Hint: The flux of the wire is given by the equation of the Gauss’s law, and the net flux on the wire is given by the sum of the individual flux of the $A$, $B$ and $C$. And by using the given information in the diagram, then the flux in the point $A$ can be determined.

Useful formula
The Gauss’s law gives the relation of flux on the wire, charge on the wire and electric constant of the medium, then
$\phi = \dfrac{q}{{{\varepsilon _0}}}$
Where, $\phi $ is the electric flux of the point, $q$ is the charge in the object and ${\varepsilon _0}$ is the electric constant of the medium.

Complete step by step solution
Given that,
The charge in the hollo cylinder is, $q$
The electric flux in the hollow cylinder is, $\phi $
All the three point are in same hollow cylinder, so the net flux is equal to the sum of the individual flux of the individual points. Then,
$\phi = {\phi _A} + {\phi _B} + {\phi _C}\,.................\left( 1 \right)$
The ends of the hollow cylinder are $A$ and $C$, so the flux in these two points are same, then
${\phi _A} = {\phi _C}\,...............\left( 2 \right)$
And the net flux is equal to the flux of $B$, then
$\phi = {\phi _B}\,....................\left( 3 \right)$
Now,
The Gauss’s law gives the relation of flux on the wire, charge on the wire and electric constant of the medium, then
$\phi = \dfrac{q}{{{\varepsilon _0}}}\,................\left( 4 \right)$
Now substituting he equation (1) in the equation (4), then
${\phi _A} + {\phi _B} + {\phi _C} = \dfrac{q}{{{\varepsilon _0}}}\,...............\left( 5 \right)$
Noe substituting the equation (2) and equation (3) in the equation (5), then the above equation is written as,
${\phi _A} + \phi + {\phi _A} = \dfrac{q}{{{\varepsilon _0}}}$
By adding the terms in the above equation, then
$2{\phi _A} + \phi = \dfrac{q}{{{\varepsilon _0}}}$
By rearranging the terms in the above equation, then the above equation is written as,
$2{\phi _A} = \dfrac{q}{{{\varepsilon _0}}} - \phi $
By keeping the flux of $A$ in one side, then
${\phi _A} = \dfrac{1}{2}\left( {\dfrac{q}{{{\varepsilon _0}}} - \phi } \right)$

Hence, the option (B) is the correct answer.

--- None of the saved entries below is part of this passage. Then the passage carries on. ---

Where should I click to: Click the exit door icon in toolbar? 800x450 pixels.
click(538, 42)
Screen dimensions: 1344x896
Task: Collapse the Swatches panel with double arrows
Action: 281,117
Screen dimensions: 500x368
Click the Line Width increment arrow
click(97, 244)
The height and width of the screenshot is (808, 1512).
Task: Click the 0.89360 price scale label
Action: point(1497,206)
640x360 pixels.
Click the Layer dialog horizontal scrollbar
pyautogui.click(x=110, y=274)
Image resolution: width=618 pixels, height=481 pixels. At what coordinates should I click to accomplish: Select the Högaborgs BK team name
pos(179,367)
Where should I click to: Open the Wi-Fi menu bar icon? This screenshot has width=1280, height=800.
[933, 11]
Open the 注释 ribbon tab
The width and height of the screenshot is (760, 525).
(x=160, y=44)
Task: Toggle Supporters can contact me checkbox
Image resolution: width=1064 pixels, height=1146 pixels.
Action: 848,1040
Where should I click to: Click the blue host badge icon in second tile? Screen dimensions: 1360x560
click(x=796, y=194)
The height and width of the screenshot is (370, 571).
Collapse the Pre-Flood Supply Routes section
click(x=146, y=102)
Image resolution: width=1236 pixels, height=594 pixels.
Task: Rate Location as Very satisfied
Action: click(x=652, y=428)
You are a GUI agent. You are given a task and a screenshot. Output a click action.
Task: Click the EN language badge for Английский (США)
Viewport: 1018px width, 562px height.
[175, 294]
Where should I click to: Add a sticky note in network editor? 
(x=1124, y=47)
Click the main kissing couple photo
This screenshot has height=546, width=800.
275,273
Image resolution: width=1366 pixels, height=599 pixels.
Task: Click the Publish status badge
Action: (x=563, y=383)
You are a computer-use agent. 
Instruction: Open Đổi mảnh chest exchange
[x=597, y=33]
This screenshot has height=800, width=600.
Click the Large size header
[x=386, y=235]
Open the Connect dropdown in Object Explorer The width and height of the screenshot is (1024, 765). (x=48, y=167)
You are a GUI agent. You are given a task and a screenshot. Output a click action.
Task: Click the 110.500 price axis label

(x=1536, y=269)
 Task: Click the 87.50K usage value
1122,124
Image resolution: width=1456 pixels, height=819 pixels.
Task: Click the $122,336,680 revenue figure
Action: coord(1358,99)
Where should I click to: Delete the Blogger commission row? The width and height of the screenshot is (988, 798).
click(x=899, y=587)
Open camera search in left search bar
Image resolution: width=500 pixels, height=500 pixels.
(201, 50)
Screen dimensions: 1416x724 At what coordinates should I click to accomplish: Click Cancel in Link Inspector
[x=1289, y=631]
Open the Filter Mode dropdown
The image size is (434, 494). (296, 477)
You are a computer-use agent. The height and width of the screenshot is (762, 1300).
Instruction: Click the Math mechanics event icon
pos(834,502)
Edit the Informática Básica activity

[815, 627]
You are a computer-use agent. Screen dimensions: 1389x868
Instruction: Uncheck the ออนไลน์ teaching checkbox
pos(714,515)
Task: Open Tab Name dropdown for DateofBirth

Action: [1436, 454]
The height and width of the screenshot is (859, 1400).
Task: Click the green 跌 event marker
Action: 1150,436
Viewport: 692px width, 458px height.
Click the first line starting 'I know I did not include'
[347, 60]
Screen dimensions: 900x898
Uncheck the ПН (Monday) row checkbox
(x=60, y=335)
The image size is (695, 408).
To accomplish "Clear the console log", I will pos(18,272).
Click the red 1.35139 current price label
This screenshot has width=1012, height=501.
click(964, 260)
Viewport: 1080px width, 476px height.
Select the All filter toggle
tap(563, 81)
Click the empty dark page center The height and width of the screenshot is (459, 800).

Note: The net flux is equated with the flux of $B$ because in the question it is given that voltmeter shows the flux of the which is connected with the curved wire of the $B$, so the net flux is equated with the flux of $B$ and the both ends are having the same flux, so flux of $A$ and flux of $C$ are same.